Political leaders touted yesterday's signing of a deal to build a hotel across from the Washington Convention Center as a significant step in their quest to draw more visitors to the District.

Yet for merchants and residents, who will be neighbors of the hotel at Ninth Street and Massachusetts Avenue NW, the announcement prompted a new round of frustration that the long-promised project is still at least four years from opening.

In some cases, merchants said they opened shops in the neighborhood because they expected that a convention center hotel would provide a gush of business generated by thousands of overnight guests.

Instead, nearly five years after the center opened, the hotel remains a distant promise for those looking for a more immediate boost. Officials said yesterday that they expect the hotel to open in 2011.

"Twenty-eleven?" asked Debra Chatman, exasperated as she mulled over the time frame. Chatman, who plans to open a bakery on Ninth Street next month, said she decided to move to the area partly because she expected the hotel to create a built-in market for her pastries.

"We could go under by 2011 without business coming in," Chatman said.

Russell Breakwell, the owner of Breakwell's Coffee, said the prospect of a new hotel was among the reasons he decided to open 18 months ago at the corner of Ninth and P streets.

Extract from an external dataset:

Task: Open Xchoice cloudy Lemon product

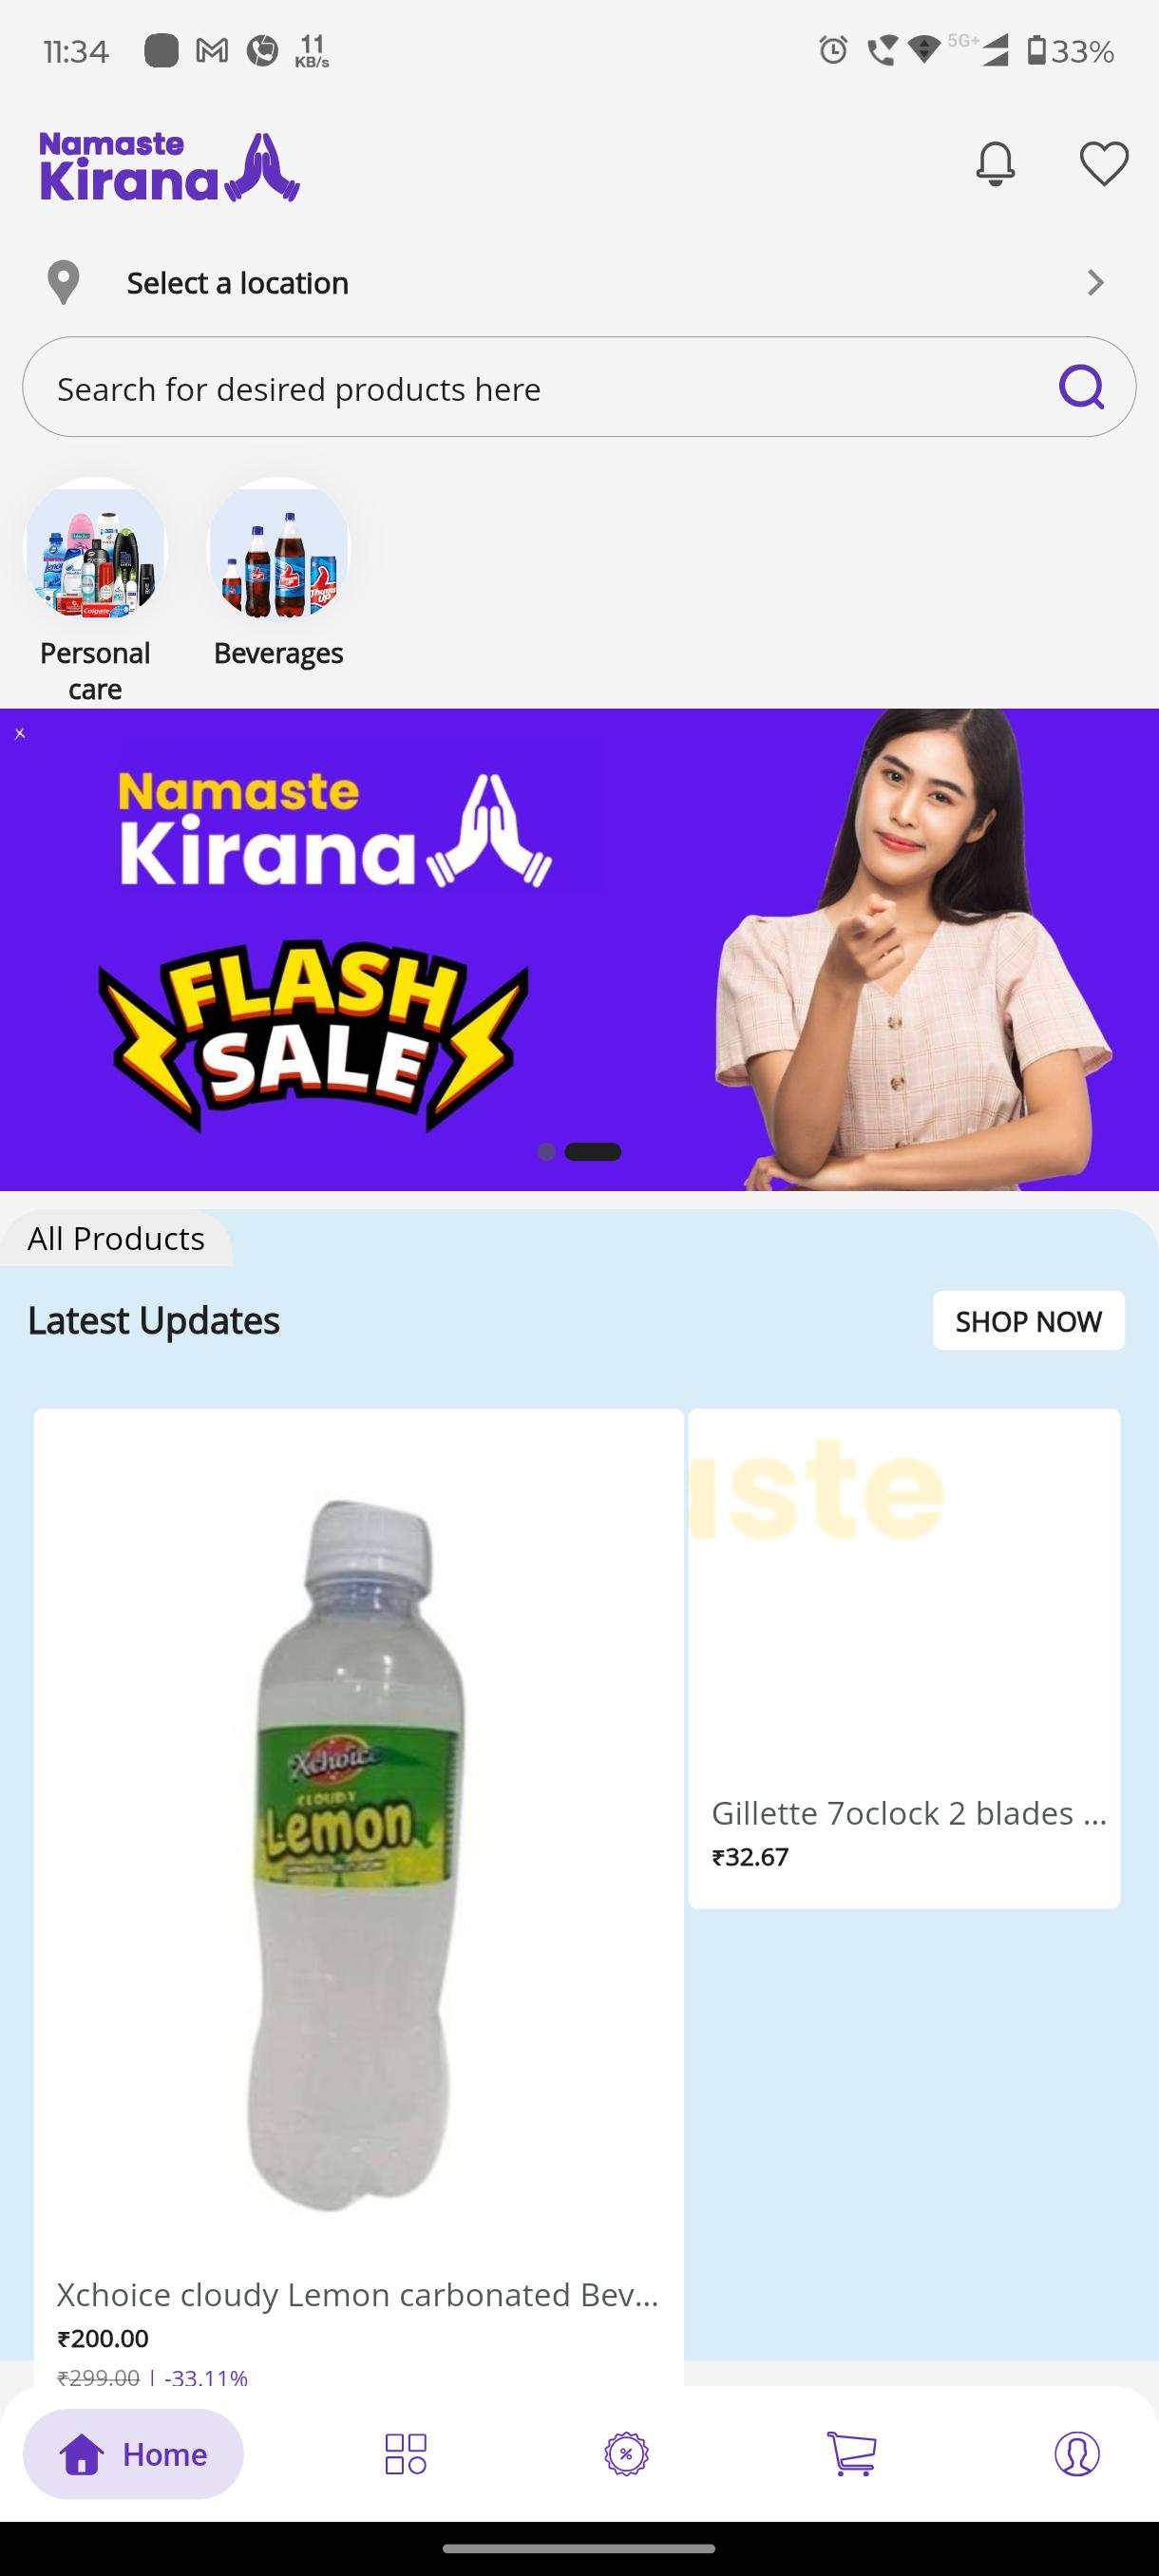Action: (x=359, y=1897)
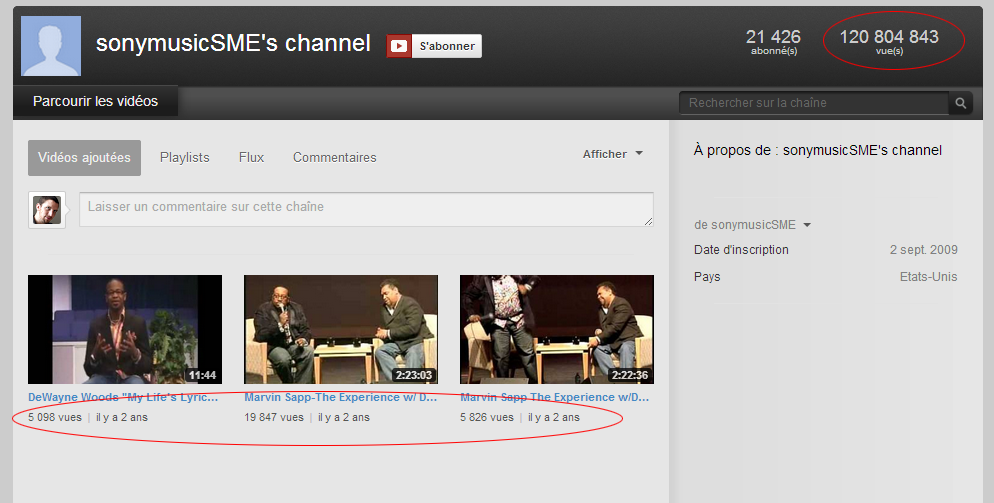Click the title link of the 19 847 vues video
The image size is (994, 503).
pos(340,397)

At the time, Breakwell said he considered himself a kind of urban pioneer, tapping in early to a neighborhood on the brink of a renaissance.

Now he says he's pouring his personal savings into keeping his business alive.

"How long can I continue?" he asked. "We'll all run out of money if something doesn't happen here."

The hotel's planned opening is "too far away," he said. "If it was the next year or the year after, I could hang on and weather the storm. When you start talking that many years away, we're going to have a very hard time."

In 1998, when District officials broke ground on the convention center, they promised that it would help revive a neighborhood in which stretches are dominated by boarded-up buildings. Without a hotel, however, the convention center alone has not been able to ignite a resurgence for small businesses in the area.